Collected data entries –
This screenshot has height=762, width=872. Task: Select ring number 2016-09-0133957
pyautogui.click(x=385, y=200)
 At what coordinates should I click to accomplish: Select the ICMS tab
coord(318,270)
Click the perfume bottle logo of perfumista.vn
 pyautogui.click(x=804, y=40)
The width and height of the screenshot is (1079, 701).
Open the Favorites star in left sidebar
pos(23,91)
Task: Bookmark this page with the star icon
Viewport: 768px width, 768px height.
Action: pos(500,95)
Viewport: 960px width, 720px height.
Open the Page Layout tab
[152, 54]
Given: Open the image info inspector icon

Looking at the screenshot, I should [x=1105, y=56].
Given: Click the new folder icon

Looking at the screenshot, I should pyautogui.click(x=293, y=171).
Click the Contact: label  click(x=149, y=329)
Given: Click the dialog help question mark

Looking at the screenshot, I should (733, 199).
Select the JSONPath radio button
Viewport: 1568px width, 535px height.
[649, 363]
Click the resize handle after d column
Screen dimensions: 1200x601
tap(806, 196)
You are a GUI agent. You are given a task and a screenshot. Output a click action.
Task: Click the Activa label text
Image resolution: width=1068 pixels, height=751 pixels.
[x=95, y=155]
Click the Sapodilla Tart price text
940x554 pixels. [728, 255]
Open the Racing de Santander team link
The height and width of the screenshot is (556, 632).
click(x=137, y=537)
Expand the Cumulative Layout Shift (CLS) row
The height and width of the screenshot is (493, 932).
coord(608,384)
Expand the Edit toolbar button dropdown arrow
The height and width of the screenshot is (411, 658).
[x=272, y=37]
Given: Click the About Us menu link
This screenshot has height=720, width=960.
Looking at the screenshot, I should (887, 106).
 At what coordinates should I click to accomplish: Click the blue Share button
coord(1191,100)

EXERCISE – Whatever the entries say, repeat all of them exactly.

SOLVED PROBLEM –
This screenshot has height=762, width=872. Task: Select ring number 2016-09-0133957
pyautogui.click(x=385, y=200)
 At what coordinates should I click to accomplish: Select the ICMS tab
coord(318,270)
Click the perfume bottle logo of perfumista.vn
 pyautogui.click(x=804, y=40)
The width and height of the screenshot is (1079, 701).
Open the Favorites star in left sidebar
pos(23,91)
Task: Bookmark this page with the star icon
Viewport: 768px width, 768px height.
Action: pos(500,95)
Viewport: 960px width, 720px height.
Open the Page Layout tab
[152, 54]
Given: Open the image info inspector icon

Looking at the screenshot, I should [x=1105, y=56].
Given: Click the new folder icon

Looking at the screenshot, I should pyautogui.click(x=293, y=171).
Click the Contact: label  click(x=149, y=329)
Given: Click the dialog help question mark

Looking at the screenshot, I should (733, 199).
Select the JSONPath radio button
Viewport: 1568px width, 535px height.
[649, 363]
Click the resize handle after d column
Screen dimensions: 1200x601
tap(806, 196)
You are a GUI agent. You are given a task and a screenshot. Output a click action.
Task: Click the Activa label text
Image resolution: width=1068 pixels, height=751 pixels.
[x=95, y=155]
Click the Sapodilla Tart price text
940x554 pixels. [728, 255]
Open the Racing de Santander team link
The height and width of the screenshot is (556, 632).
click(x=137, y=537)
Expand the Cumulative Layout Shift (CLS) row
The height and width of the screenshot is (493, 932).
coord(608,384)
Expand the Edit toolbar button dropdown arrow
The height and width of the screenshot is (411, 658).
[x=272, y=37]
Given: Click the About Us menu link
This screenshot has height=720, width=960.
Looking at the screenshot, I should (887, 106).
 At what coordinates should I click to accomplish: Click the blue Share button
coord(1191,100)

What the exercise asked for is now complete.